Extracted entries:
----
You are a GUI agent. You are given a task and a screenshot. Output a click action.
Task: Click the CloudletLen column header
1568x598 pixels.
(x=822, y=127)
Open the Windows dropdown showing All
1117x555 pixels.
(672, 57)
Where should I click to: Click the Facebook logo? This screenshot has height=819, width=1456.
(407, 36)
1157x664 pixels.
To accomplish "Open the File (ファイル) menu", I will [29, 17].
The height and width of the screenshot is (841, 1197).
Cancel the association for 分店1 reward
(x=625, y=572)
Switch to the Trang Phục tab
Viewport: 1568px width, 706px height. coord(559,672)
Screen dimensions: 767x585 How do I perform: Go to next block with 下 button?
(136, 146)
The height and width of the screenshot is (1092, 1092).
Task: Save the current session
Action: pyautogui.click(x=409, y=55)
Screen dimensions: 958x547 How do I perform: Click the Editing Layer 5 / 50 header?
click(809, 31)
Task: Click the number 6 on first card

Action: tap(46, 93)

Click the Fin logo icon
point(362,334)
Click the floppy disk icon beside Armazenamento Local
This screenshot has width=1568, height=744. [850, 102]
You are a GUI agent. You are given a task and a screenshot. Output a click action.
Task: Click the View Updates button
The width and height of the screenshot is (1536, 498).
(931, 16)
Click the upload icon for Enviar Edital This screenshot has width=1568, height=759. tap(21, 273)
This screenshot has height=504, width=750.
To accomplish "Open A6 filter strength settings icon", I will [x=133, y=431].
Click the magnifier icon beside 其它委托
----
About this exercise: Retype every record above exactly as it appears.

Answer space:
You are a GUI agent. You are given a task and a screenshot. Output a click action.
Task: Click the CloudletLen column header
1568x598 pixels.
(x=822, y=127)
Open the Windows dropdown showing All
1117x555 pixels.
(672, 57)
Where should I click to: Click the Facebook logo? This screenshot has height=819, width=1456.
(407, 36)
1157x664 pixels.
To accomplish "Open the File (ファイル) menu", I will [29, 17].
The height and width of the screenshot is (841, 1197).
Cancel the association for 分店1 reward
(x=625, y=572)
Switch to the Trang Phục tab
Viewport: 1568px width, 706px height. coord(559,672)
Screen dimensions: 767x585 How do I perform: Go to next block with 下 button?
(136, 146)
The height and width of the screenshot is (1092, 1092).
Task: Save the current session
Action: pyautogui.click(x=409, y=55)
Screen dimensions: 958x547 How do I perform: Click the Editing Layer 5 / 50 header?
click(809, 31)
Task: Click the number 6 on first card

Action: tap(46, 93)

Click the Fin logo icon
point(362,334)
Click the floppy disk icon beside Armazenamento Local
This screenshot has width=1568, height=744. [850, 102]
You are a GUI agent. You are given a task and a screenshot. Output a click action.
Task: Click the View Updates button
The width and height of the screenshot is (1536, 498).
(931, 16)
Click the upload icon for Enviar Edital This screenshot has width=1568, height=759. tap(21, 273)
This screenshot has height=504, width=750.
To accomplish "Open A6 filter strength settings icon", I will [x=133, y=431].
Click the magnifier icon beside 其它委托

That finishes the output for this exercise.